Convention di Federmanager Fvg a Villa Manin
La necessità dell'accesso al credito per le PMI
L’ accesso al credito è di vitale importanza per le Piccole Medie Imprese, lo conferma l’indagine svolta dal Centro Studi di Confindustria: la stretta creditizia ostacola l'attività di una impresa italiana su dieci. E la situazione risulta ancora più difficile per le imprese più piccole.
Un’impresa italiana su dieci afferma di avere difficoltà ad ottenere finanziamenti ed il confronto dei dati del 2008/2009 dimostra che la richiesta di prestiti è diminuita del 6,4%.
Migliori le notizie legate alla qualità del credito: le sofferenze bancarie relative alle imprese sono passate dal 4,8% dei prestiti di inizio 2007 al 3,8% (36,3 miliardi) del dicembre 2008.
Il dato non compensa l'aumento del rischio insolvenza e il tasso di decadimento legato alla crisi, cioè il rapporto tra nuove sofferenze e totale dei prestiti in sofferenza ad inizio periodo: 0,31% attuale contro lo 0,24% di marzo 2007. Novità positive arivano dal fronte dei tassi d’interesse pagati dalle imprese, passati dal 6,5% di ottobre all'attuale 4,6% anche se le Pmi continuano, nella maggioranza dei casi, a dover subire tassi più alti.
All'incontro intervengono Fabio Candussio, professore a contratto dell’Università degli Studi di Udine, il direttore Ufficio investimenti di Friulia S.p.A. Alessandro Mulas, il presidente della Federazione delle B.C.C. del FVG Giuseppe Graffi Brunoro, il direttore generale della Banca Popolare di Cividale Luciano Di Bernardo e l’amministratore delegato di Confidi Friuli Michele Bortolussi.

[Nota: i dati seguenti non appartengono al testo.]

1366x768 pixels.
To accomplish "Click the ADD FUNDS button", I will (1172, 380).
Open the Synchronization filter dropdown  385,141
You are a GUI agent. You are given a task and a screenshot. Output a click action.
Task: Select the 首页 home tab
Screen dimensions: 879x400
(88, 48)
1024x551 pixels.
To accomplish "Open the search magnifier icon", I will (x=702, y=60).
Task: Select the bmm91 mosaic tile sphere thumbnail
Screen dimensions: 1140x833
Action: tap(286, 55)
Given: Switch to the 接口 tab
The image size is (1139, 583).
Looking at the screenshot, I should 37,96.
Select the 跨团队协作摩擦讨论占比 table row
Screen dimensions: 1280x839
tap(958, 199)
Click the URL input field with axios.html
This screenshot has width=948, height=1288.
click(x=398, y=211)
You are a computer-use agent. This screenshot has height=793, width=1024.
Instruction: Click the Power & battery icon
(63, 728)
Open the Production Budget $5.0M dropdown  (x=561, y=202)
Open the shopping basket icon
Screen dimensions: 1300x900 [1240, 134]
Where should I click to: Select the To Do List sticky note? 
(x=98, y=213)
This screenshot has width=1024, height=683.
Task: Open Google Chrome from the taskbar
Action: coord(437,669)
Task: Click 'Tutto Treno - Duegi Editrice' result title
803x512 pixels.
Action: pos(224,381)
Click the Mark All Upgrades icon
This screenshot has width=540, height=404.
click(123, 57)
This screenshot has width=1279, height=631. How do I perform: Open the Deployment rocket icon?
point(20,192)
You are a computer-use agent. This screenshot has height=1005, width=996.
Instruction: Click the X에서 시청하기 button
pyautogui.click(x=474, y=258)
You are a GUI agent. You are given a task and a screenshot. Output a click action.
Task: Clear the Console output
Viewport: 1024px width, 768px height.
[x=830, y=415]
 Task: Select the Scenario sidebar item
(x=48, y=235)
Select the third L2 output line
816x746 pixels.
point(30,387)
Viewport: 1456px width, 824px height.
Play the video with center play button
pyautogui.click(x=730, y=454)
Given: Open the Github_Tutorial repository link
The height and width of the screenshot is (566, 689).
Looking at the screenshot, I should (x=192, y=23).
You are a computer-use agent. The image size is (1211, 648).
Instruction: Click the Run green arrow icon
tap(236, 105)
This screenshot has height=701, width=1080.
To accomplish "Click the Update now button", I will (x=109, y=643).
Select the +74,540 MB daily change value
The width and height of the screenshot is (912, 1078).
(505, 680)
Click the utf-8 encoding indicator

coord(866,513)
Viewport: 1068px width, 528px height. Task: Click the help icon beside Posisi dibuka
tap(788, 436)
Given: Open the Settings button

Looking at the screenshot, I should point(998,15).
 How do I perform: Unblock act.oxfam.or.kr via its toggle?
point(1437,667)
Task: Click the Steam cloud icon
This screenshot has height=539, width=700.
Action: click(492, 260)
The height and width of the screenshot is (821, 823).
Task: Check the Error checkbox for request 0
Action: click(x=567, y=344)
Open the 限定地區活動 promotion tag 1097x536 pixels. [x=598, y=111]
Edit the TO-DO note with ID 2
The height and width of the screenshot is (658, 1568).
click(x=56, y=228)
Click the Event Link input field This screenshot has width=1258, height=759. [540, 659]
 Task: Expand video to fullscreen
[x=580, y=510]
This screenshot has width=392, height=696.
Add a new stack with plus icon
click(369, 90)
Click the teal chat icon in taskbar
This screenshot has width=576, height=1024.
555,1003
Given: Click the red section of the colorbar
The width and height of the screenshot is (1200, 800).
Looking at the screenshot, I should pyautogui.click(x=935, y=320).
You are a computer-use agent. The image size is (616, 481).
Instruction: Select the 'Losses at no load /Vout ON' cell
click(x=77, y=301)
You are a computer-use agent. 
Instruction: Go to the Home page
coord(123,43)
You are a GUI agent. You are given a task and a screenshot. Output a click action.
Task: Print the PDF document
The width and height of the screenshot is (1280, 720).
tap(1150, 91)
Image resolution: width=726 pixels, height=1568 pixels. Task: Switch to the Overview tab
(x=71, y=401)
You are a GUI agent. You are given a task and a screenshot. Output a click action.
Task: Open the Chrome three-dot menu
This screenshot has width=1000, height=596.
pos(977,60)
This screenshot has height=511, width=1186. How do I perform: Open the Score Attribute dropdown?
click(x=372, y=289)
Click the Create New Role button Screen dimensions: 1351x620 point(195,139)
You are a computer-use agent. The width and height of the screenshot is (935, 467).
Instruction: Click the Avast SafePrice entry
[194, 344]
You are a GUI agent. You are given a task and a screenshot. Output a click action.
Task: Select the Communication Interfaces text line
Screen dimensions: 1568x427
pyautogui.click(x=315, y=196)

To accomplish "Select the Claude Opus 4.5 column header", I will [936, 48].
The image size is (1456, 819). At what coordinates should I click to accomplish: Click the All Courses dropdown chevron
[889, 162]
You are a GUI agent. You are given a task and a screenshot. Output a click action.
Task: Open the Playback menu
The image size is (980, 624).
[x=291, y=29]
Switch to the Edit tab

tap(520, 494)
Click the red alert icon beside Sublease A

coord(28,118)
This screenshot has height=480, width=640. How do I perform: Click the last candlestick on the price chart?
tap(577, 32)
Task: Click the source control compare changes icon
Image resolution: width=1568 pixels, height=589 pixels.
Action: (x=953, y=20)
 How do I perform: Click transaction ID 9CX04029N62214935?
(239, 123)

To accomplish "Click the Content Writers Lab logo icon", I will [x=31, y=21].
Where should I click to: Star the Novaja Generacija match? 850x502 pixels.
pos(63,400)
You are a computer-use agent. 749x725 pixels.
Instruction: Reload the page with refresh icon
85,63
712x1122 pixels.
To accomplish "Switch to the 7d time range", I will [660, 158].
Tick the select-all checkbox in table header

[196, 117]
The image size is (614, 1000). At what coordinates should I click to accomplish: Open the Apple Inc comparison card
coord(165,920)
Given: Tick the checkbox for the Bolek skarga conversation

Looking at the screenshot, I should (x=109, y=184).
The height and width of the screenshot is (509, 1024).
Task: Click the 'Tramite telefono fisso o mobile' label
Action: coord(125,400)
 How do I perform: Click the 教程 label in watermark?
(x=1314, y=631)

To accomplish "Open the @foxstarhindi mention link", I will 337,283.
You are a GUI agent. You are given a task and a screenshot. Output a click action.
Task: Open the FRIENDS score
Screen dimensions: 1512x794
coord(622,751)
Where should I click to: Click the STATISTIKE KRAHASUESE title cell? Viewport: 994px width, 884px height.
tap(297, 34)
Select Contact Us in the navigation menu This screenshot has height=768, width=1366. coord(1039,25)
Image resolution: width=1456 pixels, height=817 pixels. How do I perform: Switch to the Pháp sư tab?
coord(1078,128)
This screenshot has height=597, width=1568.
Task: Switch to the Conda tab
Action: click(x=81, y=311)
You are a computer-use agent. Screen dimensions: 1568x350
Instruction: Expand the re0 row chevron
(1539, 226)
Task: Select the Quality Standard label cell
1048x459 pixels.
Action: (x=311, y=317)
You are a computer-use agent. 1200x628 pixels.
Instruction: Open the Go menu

Introducono il dibattito Andrea Quargnali, coordinatore dei Giovani Dirigenti di Federmanager FVG, Maurizio Bressani, presidente di Federmanager- Associazione Dirigenti Aziende Industriali FVG, Andrea Beltrami, presidente di FormTeam S.r.l. e Danilo Stefani, Presidente di CIDA FVG – Confederazione Italiana dei Dirigenti e delle Alte Professionalità.
“Quella di fare sistema per uscire dalla crisi – ricorda Andrea Beltrami, presidente di FormTeam – è una ricetta tanto semplice quanto difficile da realizzare, dove spesso la parola “rete” (di competenze, di conoscenze, di relazioni) rimane sulla carta, mentre potrebbe e dovrebbe essere la prima iniziativa da attuare per fare business.
Lo scopo per cui abbiamo dato vita alla Community è di dare concretezza alle parole, offrendo occasioni di confronto per gli Imprenditori regionali".